» **INSTRUCTIONS FOR THE TASK**
Reproduce the records below exactly, with nothing altered.

(Saved data entries)

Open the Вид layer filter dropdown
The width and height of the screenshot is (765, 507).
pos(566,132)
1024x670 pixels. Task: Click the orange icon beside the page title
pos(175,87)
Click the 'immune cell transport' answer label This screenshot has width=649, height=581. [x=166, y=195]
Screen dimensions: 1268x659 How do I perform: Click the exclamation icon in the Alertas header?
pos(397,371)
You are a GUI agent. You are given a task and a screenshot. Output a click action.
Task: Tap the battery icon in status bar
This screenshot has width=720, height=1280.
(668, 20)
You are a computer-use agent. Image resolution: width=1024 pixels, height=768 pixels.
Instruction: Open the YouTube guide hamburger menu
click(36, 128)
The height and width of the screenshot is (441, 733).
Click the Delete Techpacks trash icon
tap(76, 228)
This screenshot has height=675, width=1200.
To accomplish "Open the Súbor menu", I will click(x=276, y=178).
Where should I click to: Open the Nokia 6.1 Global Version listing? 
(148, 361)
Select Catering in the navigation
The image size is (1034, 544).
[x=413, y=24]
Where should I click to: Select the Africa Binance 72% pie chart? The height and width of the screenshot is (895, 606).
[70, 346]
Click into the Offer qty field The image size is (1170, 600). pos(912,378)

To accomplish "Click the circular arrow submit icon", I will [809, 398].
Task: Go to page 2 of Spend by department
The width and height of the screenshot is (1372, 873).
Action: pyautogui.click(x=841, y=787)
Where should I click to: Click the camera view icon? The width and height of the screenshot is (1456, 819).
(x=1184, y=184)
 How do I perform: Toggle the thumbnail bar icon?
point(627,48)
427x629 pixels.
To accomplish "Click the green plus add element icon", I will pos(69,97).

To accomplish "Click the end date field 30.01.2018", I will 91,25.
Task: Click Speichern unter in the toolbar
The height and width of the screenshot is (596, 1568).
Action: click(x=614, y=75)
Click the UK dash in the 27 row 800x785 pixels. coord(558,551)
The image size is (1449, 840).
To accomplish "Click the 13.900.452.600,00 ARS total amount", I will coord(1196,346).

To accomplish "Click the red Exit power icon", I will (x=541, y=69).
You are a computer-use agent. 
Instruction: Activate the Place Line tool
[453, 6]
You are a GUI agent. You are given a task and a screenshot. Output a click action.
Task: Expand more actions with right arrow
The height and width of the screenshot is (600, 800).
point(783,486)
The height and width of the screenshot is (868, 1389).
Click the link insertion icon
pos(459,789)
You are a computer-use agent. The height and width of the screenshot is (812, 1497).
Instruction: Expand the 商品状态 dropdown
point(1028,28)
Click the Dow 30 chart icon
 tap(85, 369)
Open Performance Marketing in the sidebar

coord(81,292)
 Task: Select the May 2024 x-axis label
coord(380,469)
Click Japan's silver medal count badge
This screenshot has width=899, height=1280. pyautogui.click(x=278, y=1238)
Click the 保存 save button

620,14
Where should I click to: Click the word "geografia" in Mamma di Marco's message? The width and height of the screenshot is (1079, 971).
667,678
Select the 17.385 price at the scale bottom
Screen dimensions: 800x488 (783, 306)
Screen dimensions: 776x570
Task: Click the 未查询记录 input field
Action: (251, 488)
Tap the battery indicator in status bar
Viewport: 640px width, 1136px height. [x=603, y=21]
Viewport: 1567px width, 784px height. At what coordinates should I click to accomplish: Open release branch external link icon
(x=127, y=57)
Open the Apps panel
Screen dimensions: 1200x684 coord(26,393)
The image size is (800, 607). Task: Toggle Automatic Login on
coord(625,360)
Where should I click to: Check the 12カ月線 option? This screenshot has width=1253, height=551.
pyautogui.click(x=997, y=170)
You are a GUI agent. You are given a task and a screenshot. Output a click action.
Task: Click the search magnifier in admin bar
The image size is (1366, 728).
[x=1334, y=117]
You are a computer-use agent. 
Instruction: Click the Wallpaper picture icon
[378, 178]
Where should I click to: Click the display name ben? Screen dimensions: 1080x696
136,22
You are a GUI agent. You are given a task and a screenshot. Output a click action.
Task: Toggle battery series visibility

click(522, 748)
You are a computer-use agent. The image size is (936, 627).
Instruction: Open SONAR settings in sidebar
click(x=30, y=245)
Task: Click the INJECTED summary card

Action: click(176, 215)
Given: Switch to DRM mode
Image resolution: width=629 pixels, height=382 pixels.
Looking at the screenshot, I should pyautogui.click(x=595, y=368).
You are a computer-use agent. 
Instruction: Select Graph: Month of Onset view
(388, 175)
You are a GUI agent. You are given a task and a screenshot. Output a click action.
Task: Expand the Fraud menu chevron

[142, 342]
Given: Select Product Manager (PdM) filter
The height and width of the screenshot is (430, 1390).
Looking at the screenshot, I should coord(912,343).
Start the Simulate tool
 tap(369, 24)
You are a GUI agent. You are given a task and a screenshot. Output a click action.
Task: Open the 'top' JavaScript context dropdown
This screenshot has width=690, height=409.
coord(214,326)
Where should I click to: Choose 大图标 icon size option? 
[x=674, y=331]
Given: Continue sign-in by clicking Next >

» **SOLUTION FOR THIS PROBLEM**
Open the Вид layer filter dropdown
The width and height of the screenshot is (765, 507).
pos(566,132)
1024x670 pixels. Task: Click the orange icon beside the page title
pos(175,87)
Click the 'immune cell transport' answer label This screenshot has width=649, height=581. [x=166, y=195]
Screen dimensions: 1268x659 How do I perform: Click the exclamation icon in the Alertas header?
pos(397,371)
You are a GUI agent. You are given a task and a screenshot. Output a click action.
Task: Tap the battery icon in status bar
This screenshot has width=720, height=1280.
(668, 20)
You are a computer-use agent. Image resolution: width=1024 pixels, height=768 pixels.
Instruction: Open the YouTube guide hamburger menu
click(36, 128)
The height and width of the screenshot is (441, 733).
Click the Delete Techpacks trash icon
tap(76, 228)
This screenshot has height=675, width=1200.
To accomplish "Open the Súbor menu", I will click(x=276, y=178).
Where should I click to: Open the Nokia 6.1 Global Version listing? 
(148, 361)
Select Catering in the navigation
The image size is (1034, 544).
[x=413, y=24]
Where should I click to: Select the Africa Binance 72% pie chart? The height and width of the screenshot is (895, 606).
[70, 346]
Click into the Offer qty field The image size is (1170, 600). pos(912,378)

To accomplish "Click the circular arrow submit icon", I will [809, 398].
Task: Go to page 2 of Spend by department
The width and height of the screenshot is (1372, 873).
Action: pyautogui.click(x=841, y=787)
Where should I click to: Click the camera view icon? The width and height of the screenshot is (1456, 819).
(x=1184, y=184)
 How do I perform: Toggle the thumbnail bar icon?
point(627,48)
427x629 pixels.
To accomplish "Click the green plus add element icon", I will pos(69,97).

To accomplish "Click the end date field 30.01.2018", I will 91,25.
Task: Click Speichern unter in the toolbar
The height and width of the screenshot is (596, 1568).
Action: click(x=614, y=75)
Click the UK dash in the 27 row 800x785 pixels. coord(558,551)
The image size is (1449, 840).
To accomplish "Click the 13.900.452.600,00 ARS total amount", I will coord(1196,346).

To accomplish "Click the red Exit power icon", I will (x=541, y=69).
You are a computer-use agent. 
Instruction: Activate the Place Line tool
[453, 6]
You are a GUI agent. You are given a task and a screenshot. Output a click action.
Task: Expand more actions with right arrow
The height and width of the screenshot is (600, 800).
point(783,486)
The height and width of the screenshot is (868, 1389).
Click the link insertion icon
pos(459,789)
You are a computer-use agent. The height and width of the screenshot is (812, 1497).
Instruction: Expand the 商品状态 dropdown
point(1028,28)
Click the Dow 30 chart icon
 tap(85, 369)
Open Performance Marketing in the sidebar

coord(81,292)
 Task: Select the May 2024 x-axis label
coord(380,469)
Click Japan's silver medal count badge
This screenshot has width=899, height=1280. pyautogui.click(x=278, y=1238)
Click the 保存 save button

620,14
Where should I click to: Click the word "geografia" in Mamma di Marco's message? The width and height of the screenshot is (1079, 971).
667,678
Select the 17.385 price at the scale bottom
Screen dimensions: 800x488 (783, 306)
Screen dimensions: 776x570
Task: Click the 未查询记录 input field
Action: (251, 488)
Tap the battery indicator in status bar
Viewport: 640px width, 1136px height. [x=603, y=21]
Viewport: 1567px width, 784px height. At what coordinates should I click to accomplish: Open release branch external link icon
(x=127, y=57)
Open the Apps panel
Screen dimensions: 1200x684 coord(26,393)
The image size is (800, 607). Task: Toggle Automatic Login on
coord(625,360)
Where should I click to: Check the 12カ月線 option? This screenshot has width=1253, height=551.
pyautogui.click(x=997, y=170)
You are a GUI agent. You are given a task and a screenshot. Output a click action.
Task: Click the search magnifier in admin bar
The image size is (1366, 728).
[x=1334, y=117]
You are a computer-use agent. 
Instruction: Click the Wallpaper picture icon
[378, 178]
Where should I click to: Click the display name ben? Screen dimensions: 1080x696
136,22
You are a GUI agent. You are given a task and a screenshot. Output a click action.
Task: Toggle battery series visibility

click(522, 748)
You are a computer-use agent. The image size is (936, 627).
Instruction: Open SONAR settings in sidebar
click(x=30, y=245)
Task: Click the INJECTED summary card

Action: click(176, 215)
Given: Switch to DRM mode
Image resolution: width=629 pixels, height=382 pixels.
Looking at the screenshot, I should pyautogui.click(x=595, y=368).
You are a computer-use agent. 
Instruction: Select Graph: Month of Onset view
(388, 175)
You are a GUI agent. You are given a task and a screenshot. Output a click action.
Task: Expand the Fraud menu chevron

[142, 342]
Given: Select Product Manager (PdM) filter
The height and width of the screenshot is (430, 1390).
Looking at the screenshot, I should coord(912,343).
Start the Simulate tool
 tap(369, 24)
You are a GUI agent. You are given a task and a screenshot. Output a click action.
Task: Open the 'top' JavaScript context dropdown
This screenshot has width=690, height=409.
coord(214,326)
Where should I click to: Choose 大图标 icon size option? 
[x=674, y=331]
Given: Continue sign-in by clicking Next >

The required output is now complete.